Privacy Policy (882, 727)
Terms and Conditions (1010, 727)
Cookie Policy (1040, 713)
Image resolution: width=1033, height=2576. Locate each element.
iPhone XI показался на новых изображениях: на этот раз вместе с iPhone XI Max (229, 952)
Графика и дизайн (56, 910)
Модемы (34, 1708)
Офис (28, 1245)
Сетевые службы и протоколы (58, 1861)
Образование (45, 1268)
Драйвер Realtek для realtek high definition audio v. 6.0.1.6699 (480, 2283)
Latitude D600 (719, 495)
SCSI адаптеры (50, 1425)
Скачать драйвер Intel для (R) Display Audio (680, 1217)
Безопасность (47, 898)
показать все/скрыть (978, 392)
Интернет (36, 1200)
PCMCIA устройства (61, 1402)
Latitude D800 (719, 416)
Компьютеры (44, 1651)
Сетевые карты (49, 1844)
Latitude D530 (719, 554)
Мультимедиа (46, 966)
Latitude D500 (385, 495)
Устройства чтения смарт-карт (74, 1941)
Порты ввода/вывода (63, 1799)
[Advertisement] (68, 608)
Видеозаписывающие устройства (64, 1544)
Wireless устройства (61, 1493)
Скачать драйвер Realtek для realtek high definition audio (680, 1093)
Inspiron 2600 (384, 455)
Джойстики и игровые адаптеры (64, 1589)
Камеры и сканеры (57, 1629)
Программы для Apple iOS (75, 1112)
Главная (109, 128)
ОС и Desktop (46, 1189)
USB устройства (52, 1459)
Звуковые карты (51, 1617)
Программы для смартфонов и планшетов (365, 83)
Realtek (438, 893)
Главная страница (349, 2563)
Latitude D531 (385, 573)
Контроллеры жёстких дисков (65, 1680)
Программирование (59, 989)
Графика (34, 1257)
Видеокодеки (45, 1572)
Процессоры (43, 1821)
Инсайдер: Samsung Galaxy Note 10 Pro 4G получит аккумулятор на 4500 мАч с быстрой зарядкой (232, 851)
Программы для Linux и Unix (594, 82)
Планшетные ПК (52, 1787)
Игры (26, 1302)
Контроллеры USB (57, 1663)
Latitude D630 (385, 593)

----------

• **Assignment**
Your reply should be every line of the material, transcribed exactly.

• **Solution below**
Privacy Policy (882, 727)
Terms and Conditions (1010, 727)
Cookie Policy (1040, 713)
Image resolution: width=1033, height=2576. Locate each element.
iPhone XI показался на новых изображениях: на этот раз вместе с iPhone XI Max (229, 952)
Графика и дизайн (56, 910)
Модемы (34, 1708)
Офис (28, 1245)
Сетевые службы и протоколы (58, 1861)
Образование (45, 1268)
Драйвер Realtek для realtek high definition audio v. 6.0.1.6699 (480, 2283)
Latitude D600 (719, 495)
SCSI адаптеры (50, 1425)
Скачать драйвер Intel для (R) Display Audio (680, 1217)
Безопасность (47, 898)
показать все/скрыть (978, 392)
Интернет (36, 1200)
PCMCIA устройства (61, 1402)
Latitude D800 (719, 416)
Компьютеры (44, 1651)
Сетевые карты (49, 1844)
Latitude D530 (719, 554)
Мультимедиа (46, 966)
Latitude D500 (385, 495)
Устройства чтения смарт-карт (74, 1941)
Порты ввода/вывода (63, 1799)
[Advertisement] (68, 608)
Видеозаписывающие устройства (64, 1544)
Wireless устройства (61, 1493)
Скачать драйвер Realtek для realtek high definition audio (680, 1093)
Inspiron 2600 (384, 455)
Джойстики и игровые адаптеры (64, 1589)
Камеры и сканеры (57, 1629)
Программы для Apple iOS (75, 1112)
Главная (109, 128)
ОС и Desktop (46, 1189)
USB устройства (52, 1459)
Звуковые карты (51, 1617)
Программы для смартфонов и планшетов (365, 83)
Realtek (438, 893)
Главная страница (349, 2563)
Latitude D531 (385, 573)
Контроллеры жёстких дисков (65, 1680)
Программирование (59, 989)
Графика (34, 1257)
Видеокодеки (45, 1572)
Процессоры (43, 1821)
Инсайдер: Samsung Galaxy Note 10 Pro 4G получит аккумулятор на 4500 мАч с быстрой зарядкой (232, 851)
Программы для Linux и Unix (594, 82)
Планшетные ПК (52, 1787)
Игры (26, 1302)
Контроллеры USB (57, 1663)
Latitude D630 (385, 593)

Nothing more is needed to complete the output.